━━ Records for the task

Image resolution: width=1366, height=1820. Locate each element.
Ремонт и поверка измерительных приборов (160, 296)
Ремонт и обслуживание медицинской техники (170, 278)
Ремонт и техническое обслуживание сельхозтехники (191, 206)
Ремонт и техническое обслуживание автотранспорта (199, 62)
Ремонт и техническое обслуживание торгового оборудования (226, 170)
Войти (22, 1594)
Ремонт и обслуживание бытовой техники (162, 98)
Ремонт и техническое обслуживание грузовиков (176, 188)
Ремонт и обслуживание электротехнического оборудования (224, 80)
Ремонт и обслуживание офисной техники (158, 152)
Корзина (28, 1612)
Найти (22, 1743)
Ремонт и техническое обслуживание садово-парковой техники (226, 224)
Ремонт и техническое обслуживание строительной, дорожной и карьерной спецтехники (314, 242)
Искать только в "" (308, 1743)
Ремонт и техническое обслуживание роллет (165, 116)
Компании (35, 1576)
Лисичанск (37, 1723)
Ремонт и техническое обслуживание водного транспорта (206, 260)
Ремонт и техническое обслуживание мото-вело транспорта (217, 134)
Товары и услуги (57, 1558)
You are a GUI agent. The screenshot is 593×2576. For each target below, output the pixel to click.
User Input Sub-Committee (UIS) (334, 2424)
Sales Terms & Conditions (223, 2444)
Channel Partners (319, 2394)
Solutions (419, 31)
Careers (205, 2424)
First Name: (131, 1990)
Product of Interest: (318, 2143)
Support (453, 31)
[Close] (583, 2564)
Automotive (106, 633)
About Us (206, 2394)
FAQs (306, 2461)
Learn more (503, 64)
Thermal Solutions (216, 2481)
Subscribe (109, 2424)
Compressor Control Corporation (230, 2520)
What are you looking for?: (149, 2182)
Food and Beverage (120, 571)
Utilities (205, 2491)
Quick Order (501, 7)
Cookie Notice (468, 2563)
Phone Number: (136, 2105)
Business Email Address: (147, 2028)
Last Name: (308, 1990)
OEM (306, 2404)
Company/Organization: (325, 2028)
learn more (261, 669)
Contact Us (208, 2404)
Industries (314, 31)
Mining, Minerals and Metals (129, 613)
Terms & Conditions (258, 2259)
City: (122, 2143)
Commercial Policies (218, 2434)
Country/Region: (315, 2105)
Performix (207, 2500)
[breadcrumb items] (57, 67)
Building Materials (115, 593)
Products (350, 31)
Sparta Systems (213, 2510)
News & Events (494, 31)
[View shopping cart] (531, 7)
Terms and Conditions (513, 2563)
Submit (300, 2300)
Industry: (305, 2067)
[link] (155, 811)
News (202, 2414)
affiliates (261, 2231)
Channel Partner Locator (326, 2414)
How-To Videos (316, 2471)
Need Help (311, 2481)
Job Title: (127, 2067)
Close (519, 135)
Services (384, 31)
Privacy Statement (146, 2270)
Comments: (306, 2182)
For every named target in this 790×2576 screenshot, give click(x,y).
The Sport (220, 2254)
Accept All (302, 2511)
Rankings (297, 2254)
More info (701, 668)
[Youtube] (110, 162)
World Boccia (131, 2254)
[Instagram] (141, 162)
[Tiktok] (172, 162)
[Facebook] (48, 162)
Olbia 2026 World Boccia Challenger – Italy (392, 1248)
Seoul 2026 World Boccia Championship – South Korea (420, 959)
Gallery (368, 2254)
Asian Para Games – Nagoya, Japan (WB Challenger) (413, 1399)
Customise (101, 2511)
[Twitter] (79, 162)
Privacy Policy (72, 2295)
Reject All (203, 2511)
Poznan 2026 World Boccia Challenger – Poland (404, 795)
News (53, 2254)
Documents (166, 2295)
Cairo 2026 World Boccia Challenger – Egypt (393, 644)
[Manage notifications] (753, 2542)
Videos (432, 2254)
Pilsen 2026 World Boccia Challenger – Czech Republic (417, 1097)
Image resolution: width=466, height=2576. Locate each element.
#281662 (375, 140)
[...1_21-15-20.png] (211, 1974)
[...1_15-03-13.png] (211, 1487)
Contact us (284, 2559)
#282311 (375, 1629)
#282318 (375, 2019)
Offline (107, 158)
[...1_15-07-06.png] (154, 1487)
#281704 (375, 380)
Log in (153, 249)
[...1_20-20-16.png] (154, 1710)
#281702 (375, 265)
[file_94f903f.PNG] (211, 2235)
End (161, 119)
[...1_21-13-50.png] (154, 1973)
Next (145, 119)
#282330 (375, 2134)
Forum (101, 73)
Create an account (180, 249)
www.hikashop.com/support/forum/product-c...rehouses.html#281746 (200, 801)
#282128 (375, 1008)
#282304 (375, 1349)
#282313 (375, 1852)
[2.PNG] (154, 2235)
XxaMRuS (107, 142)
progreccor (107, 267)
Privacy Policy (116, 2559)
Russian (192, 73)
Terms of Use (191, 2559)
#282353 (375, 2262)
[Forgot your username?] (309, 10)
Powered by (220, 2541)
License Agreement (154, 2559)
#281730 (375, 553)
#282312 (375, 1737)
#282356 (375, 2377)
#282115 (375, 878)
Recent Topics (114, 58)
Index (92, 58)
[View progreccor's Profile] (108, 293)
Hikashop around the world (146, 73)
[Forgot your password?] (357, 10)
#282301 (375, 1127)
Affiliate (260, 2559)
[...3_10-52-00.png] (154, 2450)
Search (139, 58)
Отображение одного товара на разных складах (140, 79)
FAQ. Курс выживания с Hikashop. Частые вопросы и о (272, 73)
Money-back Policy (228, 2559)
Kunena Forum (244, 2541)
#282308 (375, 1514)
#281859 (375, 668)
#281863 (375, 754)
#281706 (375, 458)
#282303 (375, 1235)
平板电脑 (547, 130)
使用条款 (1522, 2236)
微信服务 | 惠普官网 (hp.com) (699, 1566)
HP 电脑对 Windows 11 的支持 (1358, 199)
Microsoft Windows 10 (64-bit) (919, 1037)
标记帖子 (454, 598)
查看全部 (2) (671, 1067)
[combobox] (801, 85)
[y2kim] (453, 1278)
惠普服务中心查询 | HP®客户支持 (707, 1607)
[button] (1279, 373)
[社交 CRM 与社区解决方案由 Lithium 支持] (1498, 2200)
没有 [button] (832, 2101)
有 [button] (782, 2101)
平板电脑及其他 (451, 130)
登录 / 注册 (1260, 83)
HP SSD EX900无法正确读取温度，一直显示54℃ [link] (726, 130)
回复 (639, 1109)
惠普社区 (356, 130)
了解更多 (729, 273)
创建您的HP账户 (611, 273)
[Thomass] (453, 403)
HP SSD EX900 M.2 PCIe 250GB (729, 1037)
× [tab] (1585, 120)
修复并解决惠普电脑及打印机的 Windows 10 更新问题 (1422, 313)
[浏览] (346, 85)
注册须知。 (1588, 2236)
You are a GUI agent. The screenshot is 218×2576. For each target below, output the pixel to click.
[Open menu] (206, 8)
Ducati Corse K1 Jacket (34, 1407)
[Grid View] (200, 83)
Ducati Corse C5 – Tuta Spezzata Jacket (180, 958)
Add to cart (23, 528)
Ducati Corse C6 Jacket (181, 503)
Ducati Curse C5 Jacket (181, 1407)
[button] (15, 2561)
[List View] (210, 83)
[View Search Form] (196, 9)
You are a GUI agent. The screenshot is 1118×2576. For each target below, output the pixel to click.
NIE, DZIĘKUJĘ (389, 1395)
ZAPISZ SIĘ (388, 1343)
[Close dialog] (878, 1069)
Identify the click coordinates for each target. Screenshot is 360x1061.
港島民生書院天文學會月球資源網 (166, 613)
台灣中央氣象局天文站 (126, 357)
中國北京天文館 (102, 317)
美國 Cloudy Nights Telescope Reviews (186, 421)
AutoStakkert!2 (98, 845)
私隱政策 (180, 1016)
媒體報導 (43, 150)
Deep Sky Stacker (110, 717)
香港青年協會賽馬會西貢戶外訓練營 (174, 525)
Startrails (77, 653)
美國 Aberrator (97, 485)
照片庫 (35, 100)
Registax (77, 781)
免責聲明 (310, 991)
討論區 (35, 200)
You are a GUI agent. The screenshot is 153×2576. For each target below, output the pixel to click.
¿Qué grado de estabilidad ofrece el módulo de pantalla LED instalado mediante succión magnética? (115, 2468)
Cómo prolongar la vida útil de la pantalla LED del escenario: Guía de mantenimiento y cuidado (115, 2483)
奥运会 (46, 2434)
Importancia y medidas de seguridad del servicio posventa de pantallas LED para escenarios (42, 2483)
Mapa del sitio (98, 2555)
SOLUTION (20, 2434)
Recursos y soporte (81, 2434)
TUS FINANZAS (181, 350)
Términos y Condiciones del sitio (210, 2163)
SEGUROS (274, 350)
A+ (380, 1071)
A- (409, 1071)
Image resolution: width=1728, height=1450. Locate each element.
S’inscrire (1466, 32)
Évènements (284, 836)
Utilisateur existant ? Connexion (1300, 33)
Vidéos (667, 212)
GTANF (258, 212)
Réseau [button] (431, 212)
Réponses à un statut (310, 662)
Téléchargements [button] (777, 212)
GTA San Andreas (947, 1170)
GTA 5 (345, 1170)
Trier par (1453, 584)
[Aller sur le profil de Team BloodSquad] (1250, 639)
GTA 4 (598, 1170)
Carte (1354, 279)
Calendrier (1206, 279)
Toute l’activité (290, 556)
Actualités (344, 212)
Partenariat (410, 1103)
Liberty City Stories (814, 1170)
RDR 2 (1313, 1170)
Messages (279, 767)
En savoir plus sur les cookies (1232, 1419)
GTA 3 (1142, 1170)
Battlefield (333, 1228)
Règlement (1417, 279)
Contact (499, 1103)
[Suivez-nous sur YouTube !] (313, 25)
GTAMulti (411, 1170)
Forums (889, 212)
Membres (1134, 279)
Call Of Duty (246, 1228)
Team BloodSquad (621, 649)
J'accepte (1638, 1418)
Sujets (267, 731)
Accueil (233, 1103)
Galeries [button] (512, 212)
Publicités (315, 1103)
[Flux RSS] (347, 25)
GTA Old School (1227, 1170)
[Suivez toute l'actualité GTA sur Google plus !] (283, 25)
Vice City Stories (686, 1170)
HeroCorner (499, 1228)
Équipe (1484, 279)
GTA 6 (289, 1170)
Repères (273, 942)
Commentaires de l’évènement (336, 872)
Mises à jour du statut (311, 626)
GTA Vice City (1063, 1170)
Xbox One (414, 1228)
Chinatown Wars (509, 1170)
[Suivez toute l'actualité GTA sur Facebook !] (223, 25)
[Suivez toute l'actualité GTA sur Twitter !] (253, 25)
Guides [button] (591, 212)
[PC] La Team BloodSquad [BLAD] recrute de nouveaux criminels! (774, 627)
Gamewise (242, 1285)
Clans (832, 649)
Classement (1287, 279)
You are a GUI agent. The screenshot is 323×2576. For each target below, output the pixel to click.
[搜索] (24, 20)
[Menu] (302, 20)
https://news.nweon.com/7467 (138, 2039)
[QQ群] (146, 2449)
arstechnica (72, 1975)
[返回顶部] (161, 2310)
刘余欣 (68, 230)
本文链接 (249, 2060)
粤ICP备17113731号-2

━━━━

- **What to produce**
Your answer should consist of the lines above that hold the word "Suivez".

- **Output of the task**
[Suivez-nous sur YouTube !] (313, 25)
[Suivez toute l'actualité GTA sur Google plus !] (283, 25)
[Suivez toute l'actualité GTA sur Facebook !] (223, 25)
[Suivez toute l'actualité GTA sur Twitter !] (253, 25)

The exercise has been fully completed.